*Exercise material*:
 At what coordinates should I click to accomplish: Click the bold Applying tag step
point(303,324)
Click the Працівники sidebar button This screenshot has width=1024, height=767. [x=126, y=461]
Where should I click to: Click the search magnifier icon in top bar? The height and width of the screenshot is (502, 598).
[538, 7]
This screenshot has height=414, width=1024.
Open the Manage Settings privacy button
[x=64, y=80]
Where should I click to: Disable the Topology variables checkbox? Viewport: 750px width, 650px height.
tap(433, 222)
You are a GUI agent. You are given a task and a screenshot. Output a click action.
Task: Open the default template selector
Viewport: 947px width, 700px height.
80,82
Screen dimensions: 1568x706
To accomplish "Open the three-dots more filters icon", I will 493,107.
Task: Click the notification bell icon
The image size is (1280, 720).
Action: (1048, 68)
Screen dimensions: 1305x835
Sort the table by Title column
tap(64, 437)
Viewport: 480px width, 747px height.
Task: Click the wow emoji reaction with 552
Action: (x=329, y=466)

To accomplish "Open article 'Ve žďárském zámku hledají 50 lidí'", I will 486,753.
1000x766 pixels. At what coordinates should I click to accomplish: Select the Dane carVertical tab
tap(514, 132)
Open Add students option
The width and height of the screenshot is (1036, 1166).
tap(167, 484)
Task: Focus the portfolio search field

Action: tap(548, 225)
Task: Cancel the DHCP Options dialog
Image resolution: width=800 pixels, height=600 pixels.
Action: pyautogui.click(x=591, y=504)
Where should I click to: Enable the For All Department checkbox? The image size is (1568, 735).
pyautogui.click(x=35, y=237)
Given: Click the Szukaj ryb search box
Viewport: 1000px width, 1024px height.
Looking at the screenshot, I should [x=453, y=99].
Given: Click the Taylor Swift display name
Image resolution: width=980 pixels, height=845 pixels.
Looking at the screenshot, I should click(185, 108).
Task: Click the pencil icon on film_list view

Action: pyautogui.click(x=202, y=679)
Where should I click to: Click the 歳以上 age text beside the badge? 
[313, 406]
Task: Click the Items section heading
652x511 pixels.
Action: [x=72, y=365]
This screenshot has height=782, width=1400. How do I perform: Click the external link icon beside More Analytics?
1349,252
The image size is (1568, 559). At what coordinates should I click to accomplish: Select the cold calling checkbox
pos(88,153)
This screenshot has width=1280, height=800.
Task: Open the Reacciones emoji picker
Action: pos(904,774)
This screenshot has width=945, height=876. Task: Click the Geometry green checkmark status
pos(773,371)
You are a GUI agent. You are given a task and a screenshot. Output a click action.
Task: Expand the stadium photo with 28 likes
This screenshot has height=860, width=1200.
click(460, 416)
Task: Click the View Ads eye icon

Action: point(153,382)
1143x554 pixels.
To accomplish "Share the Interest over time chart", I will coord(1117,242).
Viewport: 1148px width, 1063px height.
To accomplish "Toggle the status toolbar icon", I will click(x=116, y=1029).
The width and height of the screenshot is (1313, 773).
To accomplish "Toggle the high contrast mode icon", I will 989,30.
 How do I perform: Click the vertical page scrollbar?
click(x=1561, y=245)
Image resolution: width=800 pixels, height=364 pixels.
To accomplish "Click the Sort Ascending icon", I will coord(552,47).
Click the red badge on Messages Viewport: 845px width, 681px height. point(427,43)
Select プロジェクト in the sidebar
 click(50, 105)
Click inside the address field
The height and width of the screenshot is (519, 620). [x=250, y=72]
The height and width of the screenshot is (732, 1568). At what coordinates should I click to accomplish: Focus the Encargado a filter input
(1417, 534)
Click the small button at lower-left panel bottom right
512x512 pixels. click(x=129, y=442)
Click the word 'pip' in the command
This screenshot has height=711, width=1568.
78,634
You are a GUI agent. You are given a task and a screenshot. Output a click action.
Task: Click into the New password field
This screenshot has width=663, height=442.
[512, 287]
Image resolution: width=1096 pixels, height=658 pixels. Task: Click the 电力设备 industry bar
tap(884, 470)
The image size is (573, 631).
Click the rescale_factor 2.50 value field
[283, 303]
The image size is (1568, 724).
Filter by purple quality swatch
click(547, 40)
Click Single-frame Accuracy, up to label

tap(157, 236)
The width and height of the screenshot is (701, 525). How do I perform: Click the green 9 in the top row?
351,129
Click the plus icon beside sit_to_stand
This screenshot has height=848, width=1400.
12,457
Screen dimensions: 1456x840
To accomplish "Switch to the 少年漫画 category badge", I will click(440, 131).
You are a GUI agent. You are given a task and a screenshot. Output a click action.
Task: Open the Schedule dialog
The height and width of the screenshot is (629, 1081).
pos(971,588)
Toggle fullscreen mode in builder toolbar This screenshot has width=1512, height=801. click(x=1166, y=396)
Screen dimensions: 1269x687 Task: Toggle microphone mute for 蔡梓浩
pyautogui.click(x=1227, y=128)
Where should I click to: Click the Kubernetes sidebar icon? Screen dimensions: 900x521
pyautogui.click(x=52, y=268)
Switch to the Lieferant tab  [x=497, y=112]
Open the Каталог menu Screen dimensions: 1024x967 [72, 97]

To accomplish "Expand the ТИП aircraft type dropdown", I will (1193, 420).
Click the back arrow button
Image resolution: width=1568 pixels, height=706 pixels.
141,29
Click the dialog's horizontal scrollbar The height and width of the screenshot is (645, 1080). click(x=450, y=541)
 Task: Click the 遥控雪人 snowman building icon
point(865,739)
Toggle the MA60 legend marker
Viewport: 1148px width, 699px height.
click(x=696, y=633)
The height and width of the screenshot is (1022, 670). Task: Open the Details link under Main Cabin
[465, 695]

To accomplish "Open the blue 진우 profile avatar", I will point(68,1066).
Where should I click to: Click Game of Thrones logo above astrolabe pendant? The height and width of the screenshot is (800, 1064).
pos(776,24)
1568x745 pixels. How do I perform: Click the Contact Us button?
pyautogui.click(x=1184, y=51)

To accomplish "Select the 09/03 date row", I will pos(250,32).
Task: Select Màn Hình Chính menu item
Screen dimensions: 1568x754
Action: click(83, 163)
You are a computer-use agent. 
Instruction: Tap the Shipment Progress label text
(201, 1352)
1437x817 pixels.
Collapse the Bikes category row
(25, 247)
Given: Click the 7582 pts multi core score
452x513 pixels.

*Task goal*:
Each line that contains "dialog" is to be copied from the listing above.

*Response to the exercise*:
Task: Cancel the DHCP Options dialog
Task: Open the Schedule dialog
Click the dialog's horizontal scrollbar The height and width of the screenshot is (645, 1080). click(x=450, y=541)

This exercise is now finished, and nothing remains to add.